While undertaking his undergraduate degree in applied science at the University of Queensland’s Gatton Campus, James continued his wildlife engagement by volunteering at the Lone Pine Koala Sanctuary in Brisbane and the Australia Zoo, north of the city.
He started with Avisure while holidaying in Canada, joining the team at Vancouver International Airport in airside dispersal and touring the coastline by boat monitoring wildlife. For an Australian wildlife biologist, it was a unique experience to observe North American species, ‘seeing the coyotes on the airport, and thousands of migrating snow geese’.
With Avisure he has had the opportunity to conduct wildlife surveys at 27 civil and defence airports; as well as hundreds of locations surrounding them across Australia, New Zealand and Canada, including some of the most remote locations in Australia. ‘When I began as an aviation wildlife biologist, I never expected to see the huge variety of wildlife I’ve seen on airports. Over the years I’ve observed, rescued and relocated some incredible species, even ones I had never expected to see such as my favourite: the feather-tailed glider. That was in East Sale. I spotted it on the ground while driving along the taxiway – although they’re a nocturnal species, there had been strong winds the night before, so it must have been blown off course.’
James says he has had some amazing experiences so far as part of the Avisure team, but two stand out: a trip to the Northern Territory surveying a flying-fox colony near Katherine and helping at the RAAF Edinburgh Air Show. ‘The NT flying fox colony couldn’t be accessed by road, so I was lucky to go up in an AW 139 helicopter to survey, and what made it particularly special, it was on my birthday’, he says. ‘The Edinburgh Air Show was also an incredible experience. We were stationed adjacent to the flight path monitoring and reporting hazardous wildlife to air traffic control. It was hard to stay focused on monitoring the airspace for wildlife with aircraft completing high speed manoeuvres and acrobatics overhead!’

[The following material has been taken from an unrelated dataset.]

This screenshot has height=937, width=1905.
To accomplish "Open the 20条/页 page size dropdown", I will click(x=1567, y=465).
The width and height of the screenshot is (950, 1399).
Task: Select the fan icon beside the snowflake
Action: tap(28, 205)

What does he like most about his role? ‘I love the opportunity to see remote locations that the general public will never get to see.’ He has also become an aviation aficionado. ‘I like the aircraft, learning about the various types and the manoeuvres they can perform.’ The wildlife component is always surprising you, too, he says, with ‘unexpected visitors, like echidnas on Melbourne Airport, or (the New Zealand equivalent) hedgehogs strolling along at Te Anau Airport.
When he’s not working, James can be found out and about on weekends (armed with his trusty pair of binoculars), rock climbing or snowboarding.